**AIM**
Rewrite the data from the line with "Click the account" to the line with "pos(252,523)", replacing each "screenshot" with "screen capture" and leaving everything else unchanged.

"""

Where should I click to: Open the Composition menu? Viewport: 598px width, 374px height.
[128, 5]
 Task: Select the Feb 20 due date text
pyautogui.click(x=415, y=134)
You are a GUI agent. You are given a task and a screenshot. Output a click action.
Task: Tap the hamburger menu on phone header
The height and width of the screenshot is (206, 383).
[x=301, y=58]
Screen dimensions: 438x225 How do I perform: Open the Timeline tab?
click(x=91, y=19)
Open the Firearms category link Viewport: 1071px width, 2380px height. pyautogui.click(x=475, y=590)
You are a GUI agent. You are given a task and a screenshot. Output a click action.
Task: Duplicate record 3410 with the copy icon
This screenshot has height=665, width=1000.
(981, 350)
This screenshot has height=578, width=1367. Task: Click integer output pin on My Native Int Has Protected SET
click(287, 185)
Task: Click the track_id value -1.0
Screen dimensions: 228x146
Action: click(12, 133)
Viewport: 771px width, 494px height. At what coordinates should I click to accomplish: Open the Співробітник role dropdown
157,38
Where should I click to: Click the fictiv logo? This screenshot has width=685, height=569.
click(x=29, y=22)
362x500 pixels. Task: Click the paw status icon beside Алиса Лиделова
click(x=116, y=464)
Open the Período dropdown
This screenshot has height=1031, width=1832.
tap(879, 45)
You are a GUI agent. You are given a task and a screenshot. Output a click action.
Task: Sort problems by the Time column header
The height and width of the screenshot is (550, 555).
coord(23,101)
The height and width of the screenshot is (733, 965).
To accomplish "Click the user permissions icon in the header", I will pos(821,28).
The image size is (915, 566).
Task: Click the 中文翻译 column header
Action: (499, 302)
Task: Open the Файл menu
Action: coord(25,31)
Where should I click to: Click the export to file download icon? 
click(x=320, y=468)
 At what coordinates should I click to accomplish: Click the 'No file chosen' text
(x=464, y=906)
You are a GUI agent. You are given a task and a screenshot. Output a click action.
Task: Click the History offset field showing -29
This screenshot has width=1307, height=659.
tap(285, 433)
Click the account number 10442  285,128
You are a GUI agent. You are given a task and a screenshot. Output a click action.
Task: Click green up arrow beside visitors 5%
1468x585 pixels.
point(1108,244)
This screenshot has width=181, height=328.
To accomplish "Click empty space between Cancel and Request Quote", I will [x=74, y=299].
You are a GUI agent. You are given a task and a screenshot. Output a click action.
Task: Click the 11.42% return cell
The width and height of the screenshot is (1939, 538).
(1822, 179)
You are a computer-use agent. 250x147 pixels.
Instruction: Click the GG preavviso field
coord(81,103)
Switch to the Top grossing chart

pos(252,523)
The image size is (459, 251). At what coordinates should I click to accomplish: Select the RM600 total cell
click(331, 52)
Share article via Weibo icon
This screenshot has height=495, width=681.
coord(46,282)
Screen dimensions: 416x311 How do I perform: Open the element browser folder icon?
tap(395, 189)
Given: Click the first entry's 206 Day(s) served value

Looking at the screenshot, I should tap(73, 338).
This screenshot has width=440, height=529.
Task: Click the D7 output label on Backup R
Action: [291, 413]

"""

**COMPLETED TASK**
Click the account number 10442  285,128
You are a GUI agent. You are given a task and a screen capture. Output a click action.
Task: Click green up arrow beside visitors 5%
1468x585 pixels.
point(1108,244)
This screen capture has width=181, height=328.
To accomplish "Click empty space between Cancel and Request Quote", I will [x=74, y=299].
You are a GUI agent. You are given a task and a screen capture. Output a click action.
Task: Click the 11.42% return cell
The width and height of the screen capture is (1939, 538).
(1822, 179)
You are a computer-use agent. 250x147 pixels.
Instruction: Click the GG preavviso field
coord(81,103)
Switch to the Top grossing chart

pos(252,523)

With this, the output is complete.